Brancherichtlijn Optische en Geluidssignalen Veiligheidsregio

VEILIGHEIDSREGIO ROTTERDAM-RIJNMOND

 

1. Inleiding

 

Het gebruik van optische en geluidssignalen is gebaseerd op artikel 29 van het Reglement Verkeersregels en Verkeerstekens (RVV) uit 1990. Dit artikel bepaalt dat bestuurders van motorvoertuigen ten dienste van politie en brandweer, diensten voor spoedeisende medische hulpverlening en motorvoertuigen van andere door de Minister van Verkeer en Waterstaat aangewezen hulpverleningsdiensten, optische en geluidssignalen mogen voeren om kenbaar te maken dat zij een dringende taak vervullen. Ingevolge artikel 91 van het RVV 1990 mogen bestuurders van deze ‘voorrangsvoertuigen’ afwijken van de voorschriften van dit RVV, voor zover de uitoefening van hun taak dit vereist.

 

In de Regeling optische en geluidssignalen 2009 (hierna te noemen de Regeling) is het overzicht van aangewezen hulpverleningsdiensten in 2015 geactualiseerd en zijn de regels met betrekking tot het gebruik van optische en geluidssignalen nader uitgewerkt.

— Gegevensfragmenten —
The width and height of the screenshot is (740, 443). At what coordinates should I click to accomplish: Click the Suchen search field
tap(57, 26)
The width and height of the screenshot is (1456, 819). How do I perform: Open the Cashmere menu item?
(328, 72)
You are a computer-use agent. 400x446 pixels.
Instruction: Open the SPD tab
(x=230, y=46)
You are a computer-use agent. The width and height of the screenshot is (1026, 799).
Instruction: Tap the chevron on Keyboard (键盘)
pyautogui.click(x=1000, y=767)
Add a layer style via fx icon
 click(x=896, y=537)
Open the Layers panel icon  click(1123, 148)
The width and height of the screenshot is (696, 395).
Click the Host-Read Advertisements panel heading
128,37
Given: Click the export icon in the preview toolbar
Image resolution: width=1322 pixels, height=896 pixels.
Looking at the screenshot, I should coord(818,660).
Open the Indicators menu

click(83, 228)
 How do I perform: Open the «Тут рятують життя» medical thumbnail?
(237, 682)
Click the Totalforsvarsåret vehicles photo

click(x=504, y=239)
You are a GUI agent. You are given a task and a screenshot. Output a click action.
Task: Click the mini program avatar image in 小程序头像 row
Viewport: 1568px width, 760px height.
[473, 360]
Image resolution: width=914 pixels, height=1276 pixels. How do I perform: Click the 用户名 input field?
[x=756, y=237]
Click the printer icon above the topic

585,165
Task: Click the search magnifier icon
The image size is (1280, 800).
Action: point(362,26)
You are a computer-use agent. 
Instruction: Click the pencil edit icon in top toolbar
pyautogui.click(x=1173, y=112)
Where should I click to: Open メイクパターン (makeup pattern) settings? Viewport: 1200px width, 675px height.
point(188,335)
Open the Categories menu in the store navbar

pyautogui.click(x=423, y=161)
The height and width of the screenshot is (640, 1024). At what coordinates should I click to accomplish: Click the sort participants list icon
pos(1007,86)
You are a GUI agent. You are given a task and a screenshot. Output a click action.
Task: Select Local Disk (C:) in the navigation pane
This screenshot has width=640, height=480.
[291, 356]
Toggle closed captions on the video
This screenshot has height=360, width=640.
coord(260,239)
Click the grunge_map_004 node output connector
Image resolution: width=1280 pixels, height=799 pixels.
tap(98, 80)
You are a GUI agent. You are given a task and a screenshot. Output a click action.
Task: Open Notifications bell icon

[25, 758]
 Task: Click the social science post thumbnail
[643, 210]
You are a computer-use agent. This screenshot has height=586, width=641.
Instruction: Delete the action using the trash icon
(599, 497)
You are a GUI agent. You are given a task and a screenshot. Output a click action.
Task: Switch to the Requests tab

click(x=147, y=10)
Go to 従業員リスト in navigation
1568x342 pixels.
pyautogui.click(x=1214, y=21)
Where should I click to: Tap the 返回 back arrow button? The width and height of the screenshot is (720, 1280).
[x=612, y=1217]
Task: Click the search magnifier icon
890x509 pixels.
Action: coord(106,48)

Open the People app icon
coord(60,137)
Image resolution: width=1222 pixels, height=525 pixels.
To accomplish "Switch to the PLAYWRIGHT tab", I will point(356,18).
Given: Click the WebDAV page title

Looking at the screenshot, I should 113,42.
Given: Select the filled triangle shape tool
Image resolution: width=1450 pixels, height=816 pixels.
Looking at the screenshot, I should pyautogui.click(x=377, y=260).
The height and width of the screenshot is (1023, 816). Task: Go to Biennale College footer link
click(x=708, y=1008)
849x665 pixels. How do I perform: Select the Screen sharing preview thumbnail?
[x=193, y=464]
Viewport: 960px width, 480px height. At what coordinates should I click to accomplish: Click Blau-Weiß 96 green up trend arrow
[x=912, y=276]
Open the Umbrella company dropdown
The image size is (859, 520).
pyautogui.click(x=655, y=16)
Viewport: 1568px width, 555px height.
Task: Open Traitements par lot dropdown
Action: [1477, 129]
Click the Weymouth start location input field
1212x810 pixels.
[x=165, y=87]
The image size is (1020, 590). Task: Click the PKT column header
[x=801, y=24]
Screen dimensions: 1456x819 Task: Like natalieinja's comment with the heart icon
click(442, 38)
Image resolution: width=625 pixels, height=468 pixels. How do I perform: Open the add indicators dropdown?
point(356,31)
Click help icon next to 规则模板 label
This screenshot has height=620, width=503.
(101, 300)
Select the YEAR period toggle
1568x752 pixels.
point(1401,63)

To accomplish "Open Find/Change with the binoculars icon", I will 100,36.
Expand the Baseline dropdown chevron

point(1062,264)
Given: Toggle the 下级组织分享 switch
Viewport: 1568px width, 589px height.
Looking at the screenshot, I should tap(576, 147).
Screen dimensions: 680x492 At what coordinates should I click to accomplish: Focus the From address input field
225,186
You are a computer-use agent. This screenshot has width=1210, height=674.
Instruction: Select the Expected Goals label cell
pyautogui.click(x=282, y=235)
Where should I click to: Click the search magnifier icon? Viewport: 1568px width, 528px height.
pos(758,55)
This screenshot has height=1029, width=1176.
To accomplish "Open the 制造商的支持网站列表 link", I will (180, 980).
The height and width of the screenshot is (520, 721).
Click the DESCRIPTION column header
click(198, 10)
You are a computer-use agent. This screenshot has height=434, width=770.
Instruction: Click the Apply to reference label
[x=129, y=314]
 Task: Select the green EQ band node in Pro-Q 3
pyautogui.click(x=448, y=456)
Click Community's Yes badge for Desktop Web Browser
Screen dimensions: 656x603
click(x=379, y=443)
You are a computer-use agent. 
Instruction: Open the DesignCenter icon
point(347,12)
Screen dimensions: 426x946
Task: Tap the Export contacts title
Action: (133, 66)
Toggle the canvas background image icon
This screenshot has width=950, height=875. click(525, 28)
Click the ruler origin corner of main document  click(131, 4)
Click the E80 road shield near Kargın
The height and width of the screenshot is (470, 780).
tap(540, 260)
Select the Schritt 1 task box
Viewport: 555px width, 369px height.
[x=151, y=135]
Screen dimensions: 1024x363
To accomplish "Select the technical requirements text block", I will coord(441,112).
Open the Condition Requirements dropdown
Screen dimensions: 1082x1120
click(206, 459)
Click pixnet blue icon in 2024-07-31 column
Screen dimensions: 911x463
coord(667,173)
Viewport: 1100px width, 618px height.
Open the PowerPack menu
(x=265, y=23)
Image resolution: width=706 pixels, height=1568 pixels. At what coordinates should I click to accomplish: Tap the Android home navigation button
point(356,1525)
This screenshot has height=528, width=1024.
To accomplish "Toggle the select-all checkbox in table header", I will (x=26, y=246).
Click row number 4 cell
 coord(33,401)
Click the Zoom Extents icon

— Opdracht —
Op welk artikel van het RVV 1990 is het gebruik van optische en geluidssignalen volgens de tekst over deze signalen gebaseerd?

— Antwoord —
Op artikel 29 van het Reglement Verkeersregels en Verkeerstekens (RVV) uit 1990.